Martha Tabram, born Martha White on May 10th, 1849, in Southwark, London, was the youngest of five children. Her life was fraught with difficulties from an early age. At sixteen, her parents separated, and her father died shortly after. By 1869, she married Henry Samuel Tabram, a furniture packer, and they had two sons, Frederick and Charles. However, Martha’s heavy drinking strained the marriage, leading to their separation in 1875. Henry initially provided an allowance, but this ceased when he learned she was living with another man, Henry Turner, a carpenter.
By 1888, Martha’s life had spiraled further. Her relationship with Turner ended due to her alcoholism, and she resorted to selling trinkets and engaging in prostitution to survive. At the time of her death, she was living in a common lodging house at 19 George Street, Spitalfields, a notorious area plagued by poverty and crime.
On the evening of August 6th, 1888, a Bank Holiday Monday, Martha was seen drinking ale and rum with Mary Ann Connelly, known as “Pearly Poll,” and two soldiers at the Angel and Crown pub near George Yard. Shortly before midnight, the group split into pairs, with Martha accompanying a soldier into George Yard, a narrow, poorly lit alley now known as Gunthorpe Street. This was the last confirmed sighting of her alive.
The events that followed remain shrouded in mystery.

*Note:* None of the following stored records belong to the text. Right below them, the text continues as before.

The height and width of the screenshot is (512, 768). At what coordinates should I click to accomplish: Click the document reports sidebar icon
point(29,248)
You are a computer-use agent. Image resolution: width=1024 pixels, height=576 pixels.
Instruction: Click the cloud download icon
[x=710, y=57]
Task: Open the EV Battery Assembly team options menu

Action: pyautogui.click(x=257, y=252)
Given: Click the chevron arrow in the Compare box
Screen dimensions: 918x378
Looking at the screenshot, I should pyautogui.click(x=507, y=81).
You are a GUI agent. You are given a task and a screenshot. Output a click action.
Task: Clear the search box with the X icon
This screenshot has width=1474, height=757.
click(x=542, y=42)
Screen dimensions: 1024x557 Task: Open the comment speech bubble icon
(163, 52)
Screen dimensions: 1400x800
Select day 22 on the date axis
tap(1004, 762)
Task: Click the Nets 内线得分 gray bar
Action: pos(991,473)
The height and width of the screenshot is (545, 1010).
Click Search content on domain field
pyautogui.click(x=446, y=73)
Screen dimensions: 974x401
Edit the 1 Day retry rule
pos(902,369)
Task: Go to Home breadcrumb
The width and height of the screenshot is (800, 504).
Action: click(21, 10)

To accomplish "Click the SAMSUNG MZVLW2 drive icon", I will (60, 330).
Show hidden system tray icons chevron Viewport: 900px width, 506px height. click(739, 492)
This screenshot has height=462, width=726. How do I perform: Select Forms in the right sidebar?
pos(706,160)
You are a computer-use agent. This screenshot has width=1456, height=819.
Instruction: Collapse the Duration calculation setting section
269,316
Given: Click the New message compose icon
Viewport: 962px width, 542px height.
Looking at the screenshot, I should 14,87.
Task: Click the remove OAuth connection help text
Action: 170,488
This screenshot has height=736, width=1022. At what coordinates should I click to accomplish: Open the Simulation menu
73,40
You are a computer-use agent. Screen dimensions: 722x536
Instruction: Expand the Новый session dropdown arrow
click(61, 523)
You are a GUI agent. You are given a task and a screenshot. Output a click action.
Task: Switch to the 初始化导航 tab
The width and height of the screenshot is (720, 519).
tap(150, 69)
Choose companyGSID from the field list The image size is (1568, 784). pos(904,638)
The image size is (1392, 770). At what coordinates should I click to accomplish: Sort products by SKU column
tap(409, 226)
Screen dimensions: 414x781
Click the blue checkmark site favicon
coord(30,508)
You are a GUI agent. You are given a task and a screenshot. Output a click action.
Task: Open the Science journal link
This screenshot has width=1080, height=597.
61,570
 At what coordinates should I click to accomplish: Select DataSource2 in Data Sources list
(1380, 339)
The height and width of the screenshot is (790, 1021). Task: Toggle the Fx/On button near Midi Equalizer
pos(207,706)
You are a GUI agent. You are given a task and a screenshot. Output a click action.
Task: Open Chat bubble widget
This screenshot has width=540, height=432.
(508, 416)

Sometime between two a.m. and three-thirty a.m., Martha was attacked on the first-floor landing of George Yard Buildings, a tenement housing the area’s poorest residents. Her assailant inflicted thirty-nine stab wounds, targeting her throat, chest, abdomen, and genitals. Nine wounds pierced her throat, five struck her left lung, two her right lung, one her heart, five her liver, two her spleen, and six her stomach. Dr. Timothy Killeen, who conducted the post-mortem, noted that most wounds were likely caused by a right-handed attacker using a penknife, but a deeper wound to the sternum suggested a larger weapon, possibly a dagger or bayonet. Despite the body’s position—lying on her back with clothing raised, suggesting a sexual context—Killeen found no evidence of intercourse.
The body went unnoticed for hours in the dark stairwell. At two a.m., residents Joseph and Elizabeth Mahoney passed the landing and saw nothing unusual. Around the same time, PC Thomas Barrett questioned a grenadier guardsman loitering nearby, who claimed he was waiting for a friend. At three-thirty a.m., cab driver Albert George Crow mistook Martha’s body for a sleeping vagrant. It wasn’t until just before five a.m. that dock laborer John Saunders Reeves, descending the stairs for work, realized she was dead and alerted authorities.
Inspector Edmund Reid of the Metropolitan Police’s H Division led the investigation. Efforts to identify the soldier seen with Martha proved fruitless. PC Barrett failed to recognize anyone during a visit to the Tower of London on August 7th, and although he picked out a man during a parade of soldiers on August 8th, the identification led nowhere. Pearly Poll’s testimony about the soldiers provided little clarity, and she became elusive after the inquest. Residents reported hearing cries of “Murder!” around the time of the killing, but such disturbances were common in Whitechapel, and no one investigated.
The inquest, held by deputy coroner George Collier on August 23rd, 1888, at the Working Lads’ Institute, concluded that Martha was “foully and brutally murdered by some person or persons unknown.” The jury noted the lack of lighting in the tenement staircases, urging improvements, but no suspect was apprehended.
Martha Tabram’s murder is a focal point in the debate over Jack the Ripper’s victims. While the canonical five—Mary Ann Nichols, Annie Chapman, Elizabeth Stride, Catherine Eddowes, and Mary Jane Kelly—were killed between August 31st and November 9th, 1888, with distinct mutilations suggesting anatomical knowledge, Tabram’s case differs. Her wounds, though numerous, lacked the surgical precision and organ removal seen in later killings. However, the ferocity of the attack, the targeting of a prostitute in Whitechapel, and the geographic proximity to later murders—near the center of the canonical five crime scenes—fuel speculation that she was an early victim, perhaps before the Ripper refined his methods.
Some theories, like that of Australian researcher Ted Linn in 1998, even proposed Henry Samuel Tabram as the Ripper, citing cryptic clues in alleged Ripper letters, though this lacks corroboration. Others, including Inspector Walter Dew, who worked on the case, believed Martha was a Ripper victim. In contrast, a 1894 memorandum by Melville Macnaghten, a senior police official, asserted the Ripper claimed only the canonical five, dismissing Tabram. Modern “Ripperologists” remain divided, with some arguing the use of two weapons and the absence of mutilation suggest a different killer.
Likely buried in a pauper’s grave at the City of London Cemetery, Martha’s exact resting place is unknown, though a memorial plaque now honors her there. Her death, whether at the hands of Jack the Ripper or another, remains unsolved.